Reforming and transforming education lies not in rebranding or renaming a problem but in thinking and doing things differently. How can we achieve this?
I believe that the most effective game-changer in education will be a shift in consciousness and values and prioritizing education as the most important sector of our national life and economy. The most fundamental level of reform in any sector is the level of shifting our individual and collective mindsets. This includes students, teachers, parents, government officials, the private sector, organizations, and all citizens. It is possible to take deliberate steps to enable such a shift in consciousness. Change must come from within and we must appreciate fully the cross-sectoral benefits of education to a nation.

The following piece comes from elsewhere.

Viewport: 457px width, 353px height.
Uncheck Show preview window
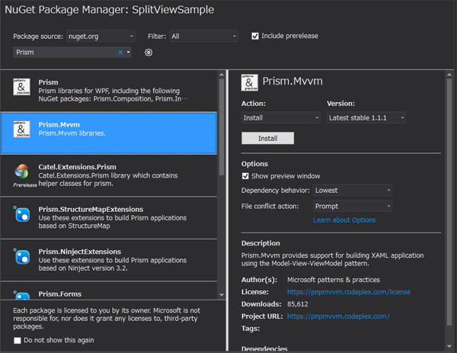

If we have the right mindset and attitude toward education, we will plan and invest deliberately in it, we will insist on transparent and accountable measures to protect our investments, we will stop paying lip service to the needs of the sector and make informed, proactive, concrete and measurable steps to respond adequately. If we uphold the right attitude and disposition toward education, we will take the welfare of teachers seriously.
If we demonstrate discipline and enforce measures, monies meant for the education of our children will not be misappropriated or embezzled, we will prosecute and punish corrupt officials to dissuade others from misappropriation and embezzlement. With the right mentality, our character will change positively and our actions will be influenced by morality and probity. With the right education and opportunities, we will build better resistance to the indoctrinating programs of insurgent, terrorist, and extremist groups.
By implication, the age-long ASUU/FG crisis will be a thing of the past. The same will also apply to other academic and non-academic unions of educational institutions in Nigeria. That way, we can better focus on acquiring the critical capacity, technology, and innovation needed to reposition the education sector in Nigeria. If we do all these, Nigeria will cease to be the headquarters of out-of-school children in the world.